El primero de ellos se encuentra en Lucas 18. En uno de Sus viajes, Jesús conoció a un adinerado gobernante. Dicho gobernante se acercó a Jesús deseando saber cómo podía heredar la vida eterna. Por el contexto sabemos que este hombre no sólo creía en Dios, sino que también obedecía los mandamientos de Moisés (ver Lucas 18:20-21). Pero luego de hablar con este gobernante, Jesús se volvió a Sus discípulos, en Lucas 18:24-25, y les dijo:
“… ¡Cuán difícilmente entrarán en el reino de Dios los que tienen riquezas! Porque es más fácil pasar un camello por el ojo de una aguja, que entrar un rico en el reino de Dios”.
Este hombre no sólo creía en Dios, sino que también se esforzaba por obedecer Sus mandamientos; sin embargo, según Jesús, no iba a entrar en el reino de Dios.
En el libro de Hechos, capítulo diez, leemos el relato de Cornelio. Veamos la descripción que la Biblia nos brinda sobre este hombre y su familia en Hechos 10:1-2:
“Había en Cesarea un hombre llamado Cornelio, centurión de la compañía llamada la Italiana, piadoso y temeroso de Dios con toda su casa, y que hacía mu-chas limosnas al pueblo, y oraba a Dios siempre”.
No hay dudas acerca del carácter de este hombre y de su familia, quienes creían en Dios y le servían de todo corazón. Pero a pesar de que creían en Dios y de sus buenas obras, un día un ángel se apareció ante Cornelio. Veamos lo que este ángel le dijo en Hechos 11:13-14:
“…Envía hombres a Jope, y haz venir a Simón, el que tiene por sobrenombre Pedro; él te hablará palabras por las cuales serás salvo tú, y toda tu casa.”
Este versículo nos muestra claramente que a pesar de que Cornelio era devoto y temeroso de Dios, necesitaba ser salvo. Sus creencias y sus buenas obras no eran suficientes para que fuera al cielo.
En Juan, capítulo tres, leemos el relato de un fariseo llamado Nicodemo. Este era un hombre poseedor de muchas buenas cualidades, y al ser fariseo, no solo creía en Dios, sino que le servía religiosamente. No existía grupo en Israel tan religioso como el de los fariseos. Sin embargo, escuchemos lo que Jesús le dice a este hombre religioso y temeroso de Dios en Juan 3:3:
“Respondió Jesús y le dijo: De cierto, de cierto te digo, que el que no naciere de nuevo, no puede ver el reino de Dios”.

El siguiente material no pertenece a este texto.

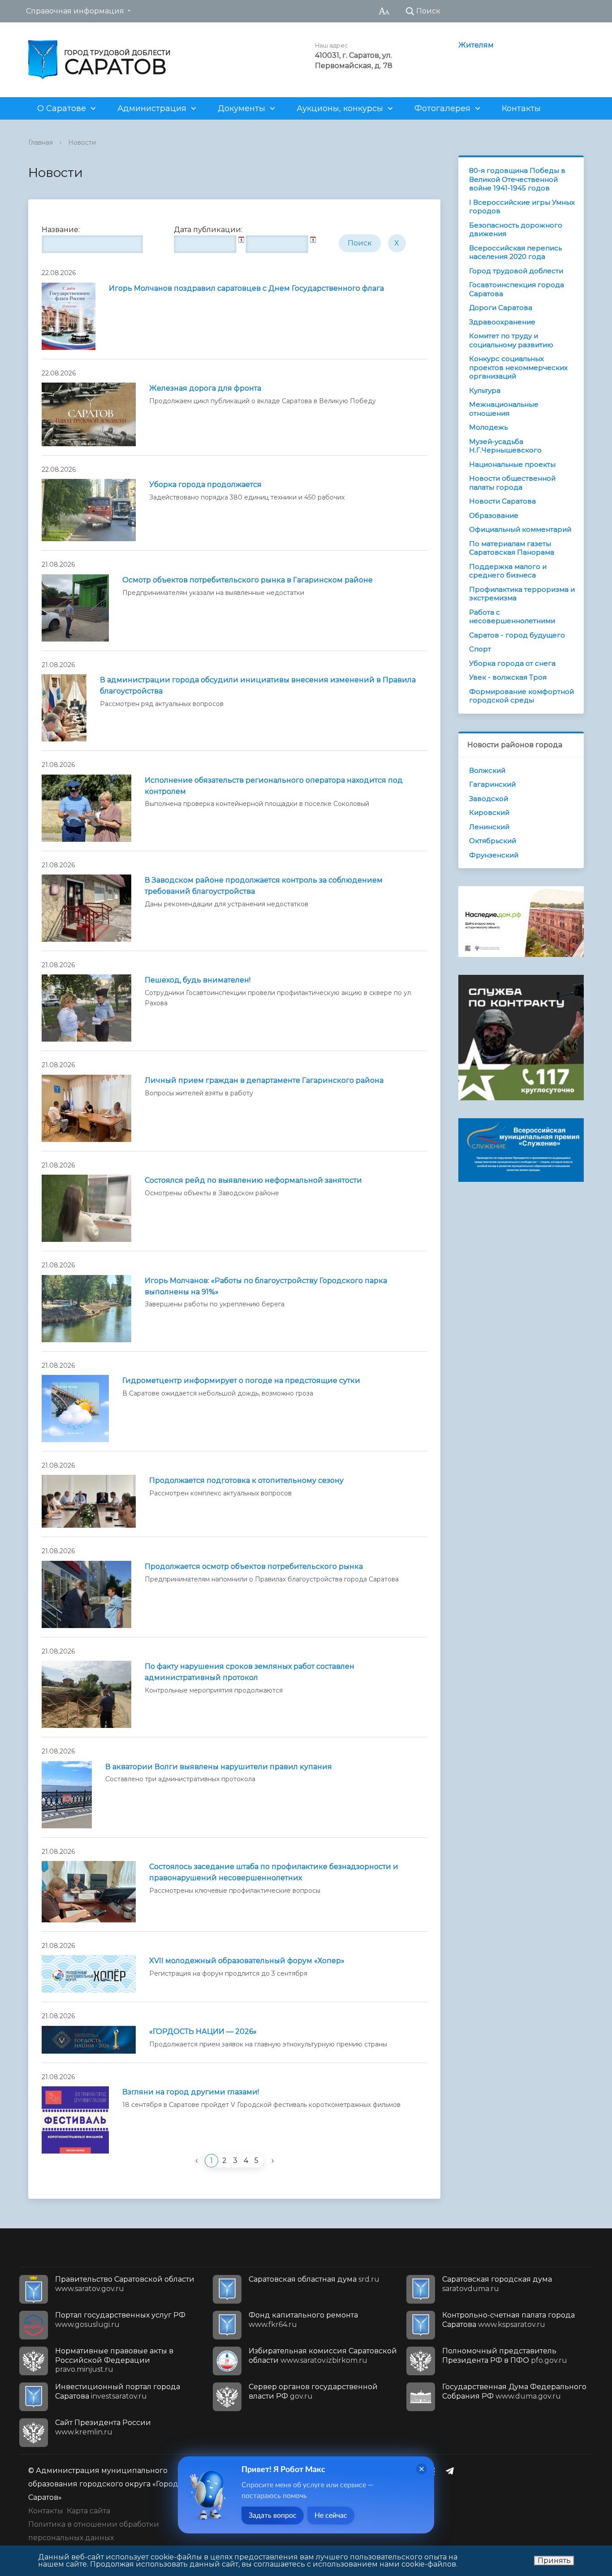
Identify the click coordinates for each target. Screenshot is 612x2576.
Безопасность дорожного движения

Aquí se sugiere que Nicodemo, a pesar de mostrar un comportamiento bueno y religioso en esta etapa de su vida, no iba a ver el reino de Dios. Sus buenas obras y sus creencias no eran suficientes para convertirlo en un hijo de Dios.

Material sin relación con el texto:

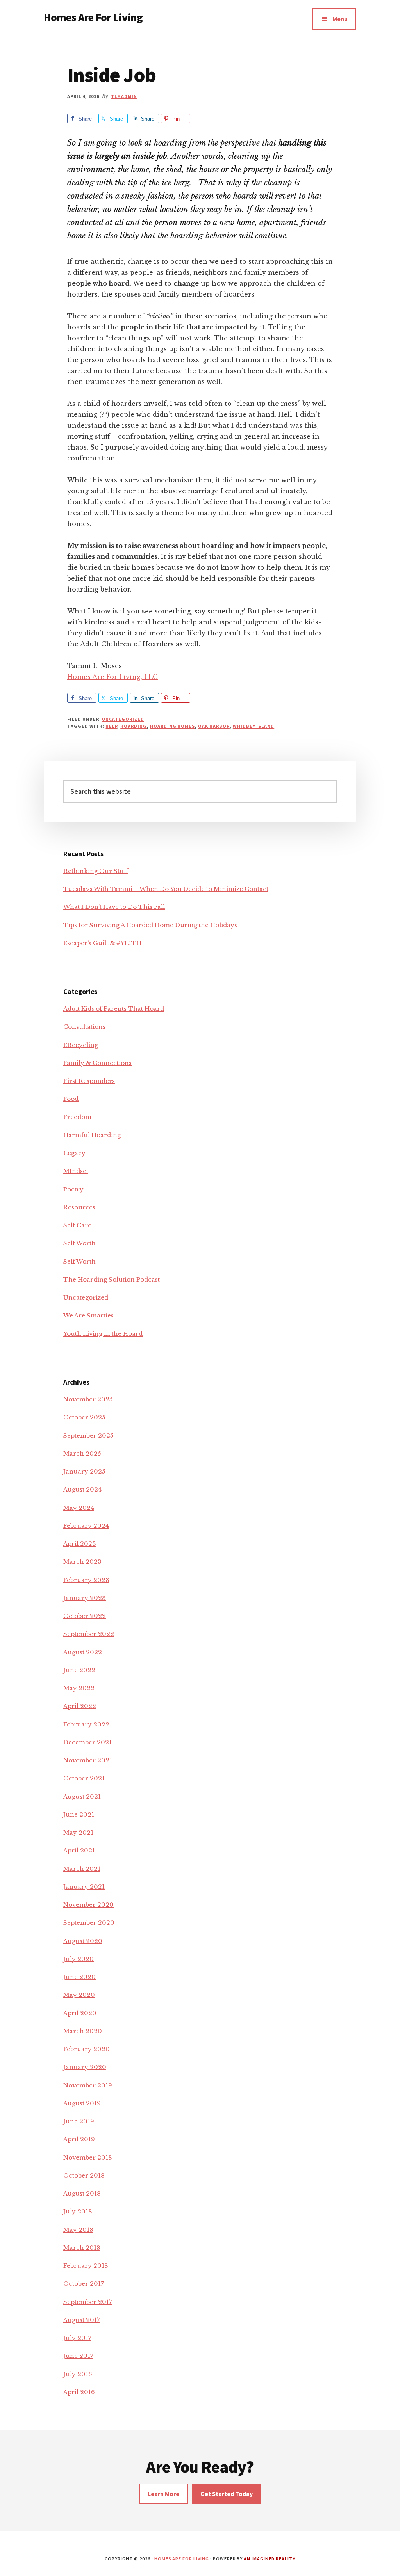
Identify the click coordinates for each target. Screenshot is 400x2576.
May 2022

A través de todos estos ejemplos, podemos ver clara-mente que es muy posible creer en Dios y llevar una vida correcta, y aun así no ser un verdadero cristiano.
Podemos experimentar una gran sinceridad y fervor por el Señor, y aun así no ser salvo
A las cualidades antes mencionadas, añadamos un fervor por el Señor y por Su obra. La Biblia nos dice que es posible sentir un gran fervor por el Señor y por Su obra, y no ser salvo. Ya hemos visto un ejemplo de esto a través de la vida de Cornelio. Volvamos entonces a analizar este caso.
En Hechos 10:1-2, se nos dice claramente que Cornelio era un hombre devoto y temeroso de Dios. Su sinceridad era indiscutible. Esto se hace patente cuando el ángel le habla acerca de sus oraciones y limosnas en Hechos 10:4:
“El, mirándole fijamente, y atemorizado, dijo: ¿Qué es, Señor? Y le dijo: Tus oraciones y tus limosnas han subido para memoria delante de Dios”.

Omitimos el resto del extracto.